Further Details of the invention are described below with reference to the drawing explained. In this case, the same or corresponding drawing elements are each the same reference numerals assigned, which only insofar multiply explained become, how deviate in the individual figures. Show it

1 an embodiment of the reactor according to the invention for producing a layer in section and

2 a further embodiment of the reactor according to the invention for producing porous silicon in section.

A reactor 11a essentially consists of a plate 12 with reaction spaces 13 , one as sealing mat 14 executed seal and a lid structure 15 , The sealing mat 14 borders on one substrate with its one side 16 facing side of the plate. With the other side it forms at the edges of the reaction chambers 13 of which only one is shown, the seal to a surface 17 of the substrate. The reaction space 13 corresponds in its cross section exactly the reaction opening formed by the sealing mat 18 so that through the plate 12 formed part of the reaction space, so to speak in the area of the sealing mat 14 to the surface 17 is continued.

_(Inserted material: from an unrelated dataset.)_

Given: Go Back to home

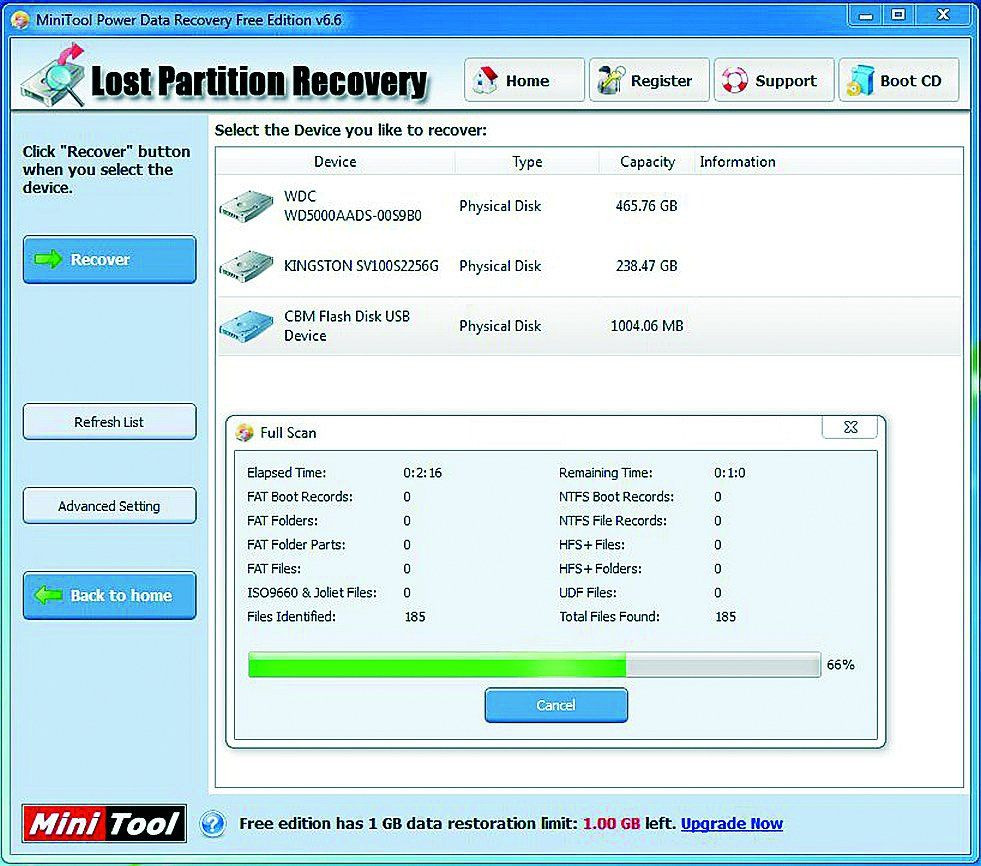Looking at the screenshot, I should tap(109, 595).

On the substrate 16 opposite side of the plate 12 is the lid structure 15 which the reaction space 13 closes at the top. In the lid structure 15 there is an electrode 19 , which can be acted upon by a potential P ₁ . The electrode 19 immersed in a running as an electrolyte reaction medium 20 a, so that by applying a potential P ₂ to the electrically conductive substrate 16 depending on the potential difference between the potentials P ₁ and P ₂ in the region of the reaction opening 18 a galvanic layer 21 be formed or the surface 17 of the substrate 16 can be removed to form a depression (not shown). Of course, in the cover structure also a reference electrode (or more) may be formed (not shown), which also dips into the electrolyte.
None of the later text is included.